Exercise: Your answer should be the lines from the start of the records through the line with "957x578 pixels.", copied word for word.

Data for processing:

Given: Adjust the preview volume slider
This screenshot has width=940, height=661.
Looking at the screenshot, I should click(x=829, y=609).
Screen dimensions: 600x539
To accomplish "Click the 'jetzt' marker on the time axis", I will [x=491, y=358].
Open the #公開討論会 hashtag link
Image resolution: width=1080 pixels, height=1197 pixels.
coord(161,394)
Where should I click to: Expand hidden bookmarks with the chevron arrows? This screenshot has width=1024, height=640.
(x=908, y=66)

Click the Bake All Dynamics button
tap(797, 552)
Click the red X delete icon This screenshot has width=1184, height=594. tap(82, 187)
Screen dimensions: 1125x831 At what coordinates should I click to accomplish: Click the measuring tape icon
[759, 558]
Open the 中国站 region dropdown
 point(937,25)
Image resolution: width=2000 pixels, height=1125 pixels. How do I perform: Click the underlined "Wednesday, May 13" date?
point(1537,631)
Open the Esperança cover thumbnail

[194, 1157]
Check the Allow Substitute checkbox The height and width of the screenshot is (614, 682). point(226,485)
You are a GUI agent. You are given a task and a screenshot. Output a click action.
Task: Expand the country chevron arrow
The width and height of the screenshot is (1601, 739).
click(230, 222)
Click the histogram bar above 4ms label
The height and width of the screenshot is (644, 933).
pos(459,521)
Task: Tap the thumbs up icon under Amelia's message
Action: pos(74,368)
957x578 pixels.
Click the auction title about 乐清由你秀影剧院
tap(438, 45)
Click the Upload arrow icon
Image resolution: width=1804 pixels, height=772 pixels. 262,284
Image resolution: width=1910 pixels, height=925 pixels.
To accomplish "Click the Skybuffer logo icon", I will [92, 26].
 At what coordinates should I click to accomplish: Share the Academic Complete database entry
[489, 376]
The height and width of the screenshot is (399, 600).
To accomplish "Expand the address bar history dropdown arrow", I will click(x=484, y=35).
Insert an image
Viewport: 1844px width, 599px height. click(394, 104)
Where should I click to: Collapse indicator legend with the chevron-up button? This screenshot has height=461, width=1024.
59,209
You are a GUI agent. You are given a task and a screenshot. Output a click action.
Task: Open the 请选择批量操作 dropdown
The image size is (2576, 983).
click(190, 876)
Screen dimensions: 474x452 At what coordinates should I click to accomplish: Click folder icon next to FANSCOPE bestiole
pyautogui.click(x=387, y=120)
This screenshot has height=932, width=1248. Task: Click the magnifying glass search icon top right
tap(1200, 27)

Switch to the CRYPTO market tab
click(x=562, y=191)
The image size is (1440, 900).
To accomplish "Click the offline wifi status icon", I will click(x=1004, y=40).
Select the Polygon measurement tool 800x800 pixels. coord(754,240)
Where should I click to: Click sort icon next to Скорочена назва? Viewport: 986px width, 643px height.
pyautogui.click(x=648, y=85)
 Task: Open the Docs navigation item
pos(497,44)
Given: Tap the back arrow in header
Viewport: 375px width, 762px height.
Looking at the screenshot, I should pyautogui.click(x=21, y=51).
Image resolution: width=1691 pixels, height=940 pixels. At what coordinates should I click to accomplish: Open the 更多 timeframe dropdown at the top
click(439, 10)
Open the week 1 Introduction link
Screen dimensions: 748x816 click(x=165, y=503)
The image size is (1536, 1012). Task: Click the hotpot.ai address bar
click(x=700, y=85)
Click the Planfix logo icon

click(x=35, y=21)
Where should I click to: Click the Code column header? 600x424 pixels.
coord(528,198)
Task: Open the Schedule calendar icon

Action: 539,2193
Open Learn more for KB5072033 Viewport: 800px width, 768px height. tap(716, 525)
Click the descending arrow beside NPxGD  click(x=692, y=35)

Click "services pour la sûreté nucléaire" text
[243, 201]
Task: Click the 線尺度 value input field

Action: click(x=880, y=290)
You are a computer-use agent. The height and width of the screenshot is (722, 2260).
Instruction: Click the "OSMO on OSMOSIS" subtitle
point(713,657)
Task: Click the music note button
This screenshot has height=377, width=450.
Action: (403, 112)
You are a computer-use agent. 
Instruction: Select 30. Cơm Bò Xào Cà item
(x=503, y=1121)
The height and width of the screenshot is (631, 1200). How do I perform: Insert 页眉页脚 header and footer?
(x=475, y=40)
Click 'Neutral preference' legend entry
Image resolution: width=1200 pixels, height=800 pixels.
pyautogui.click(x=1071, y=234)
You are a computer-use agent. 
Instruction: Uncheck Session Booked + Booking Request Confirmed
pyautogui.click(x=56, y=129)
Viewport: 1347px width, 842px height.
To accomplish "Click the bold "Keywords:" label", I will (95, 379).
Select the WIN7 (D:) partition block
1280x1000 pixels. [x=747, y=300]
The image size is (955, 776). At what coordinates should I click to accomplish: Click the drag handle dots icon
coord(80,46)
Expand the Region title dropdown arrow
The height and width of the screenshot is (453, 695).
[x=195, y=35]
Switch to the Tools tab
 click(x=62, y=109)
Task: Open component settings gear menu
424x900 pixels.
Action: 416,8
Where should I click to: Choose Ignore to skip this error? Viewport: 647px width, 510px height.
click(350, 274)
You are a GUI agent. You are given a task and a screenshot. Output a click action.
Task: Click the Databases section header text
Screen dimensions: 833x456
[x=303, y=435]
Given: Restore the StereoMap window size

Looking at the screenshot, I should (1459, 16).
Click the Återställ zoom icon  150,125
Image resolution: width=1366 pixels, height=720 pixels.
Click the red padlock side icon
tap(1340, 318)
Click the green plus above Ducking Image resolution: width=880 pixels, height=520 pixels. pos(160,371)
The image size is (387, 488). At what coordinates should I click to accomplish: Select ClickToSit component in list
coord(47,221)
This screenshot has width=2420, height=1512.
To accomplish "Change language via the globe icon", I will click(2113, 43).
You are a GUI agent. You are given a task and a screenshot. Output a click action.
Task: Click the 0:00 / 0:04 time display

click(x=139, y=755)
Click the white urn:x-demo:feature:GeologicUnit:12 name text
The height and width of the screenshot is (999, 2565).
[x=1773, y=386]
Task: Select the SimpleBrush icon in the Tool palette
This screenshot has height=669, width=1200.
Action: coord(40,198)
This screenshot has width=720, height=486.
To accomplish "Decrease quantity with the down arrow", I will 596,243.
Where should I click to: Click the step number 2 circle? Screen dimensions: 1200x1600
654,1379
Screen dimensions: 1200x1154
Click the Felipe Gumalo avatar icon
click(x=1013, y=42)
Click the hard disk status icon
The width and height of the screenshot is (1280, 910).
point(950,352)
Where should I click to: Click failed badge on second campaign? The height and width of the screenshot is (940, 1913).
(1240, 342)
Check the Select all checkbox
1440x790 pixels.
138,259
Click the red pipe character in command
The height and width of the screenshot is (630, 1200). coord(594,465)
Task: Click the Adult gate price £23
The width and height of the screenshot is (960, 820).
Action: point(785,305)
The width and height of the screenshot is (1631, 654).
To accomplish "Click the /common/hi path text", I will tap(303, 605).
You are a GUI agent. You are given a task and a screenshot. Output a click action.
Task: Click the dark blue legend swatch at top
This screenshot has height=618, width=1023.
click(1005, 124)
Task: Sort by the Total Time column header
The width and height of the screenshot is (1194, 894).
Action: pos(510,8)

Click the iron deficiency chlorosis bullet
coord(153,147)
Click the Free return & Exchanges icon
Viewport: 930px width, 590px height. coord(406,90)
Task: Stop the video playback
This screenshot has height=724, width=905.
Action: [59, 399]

Reply to the task:
Given: Adjust the preview volume slider
This screenshot has width=940, height=661.
Looking at the screenshot, I should click(x=829, y=609).
Screen dimensions: 600x539
To accomplish "Click the 'jetzt' marker on the time axis", I will [x=491, y=358].
Open the #公開討論会 hashtag link
Image resolution: width=1080 pixels, height=1197 pixels.
coord(161,394)
Where should I click to: Expand hidden bookmarks with the chevron arrows? This screenshot has width=1024, height=640.
(x=908, y=66)

Click the Bake All Dynamics button
tap(797, 552)
Click the red X delete icon This screenshot has width=1184, height=594. tap(82, 187)
Screen dimensions: 1125x831 At what coordinates should I click to accomplish: Click the measuring tape icon
[759, 558]
Open the 中国站 region dropdown
 point(937,25)
Image resolution: width=2000 pixels, height=1125 pixels. How do I perform: Click the underlined "Wednesday, May 13" date?
point(1537,631)
Open the Esperança cover thumbnail

[194, 1157]
Check the Allow Substitute checkbox The height and width of the screenshot is (614, 682). point(226,485)
You are a GUI agent. You are given a task and a screenshot. Output a click action.
Task: Expand the country chevron arrow
The width and height of the screenshot is (1601, 739).
click(230, 222)
Click the histogram bar above 4ms label
The height and width of the screenshot is (644, 933).
pos(459,521)
Task: Tap the thumbs up icon under Amelia's message
Action: pos(74,368)
957x578 pixels.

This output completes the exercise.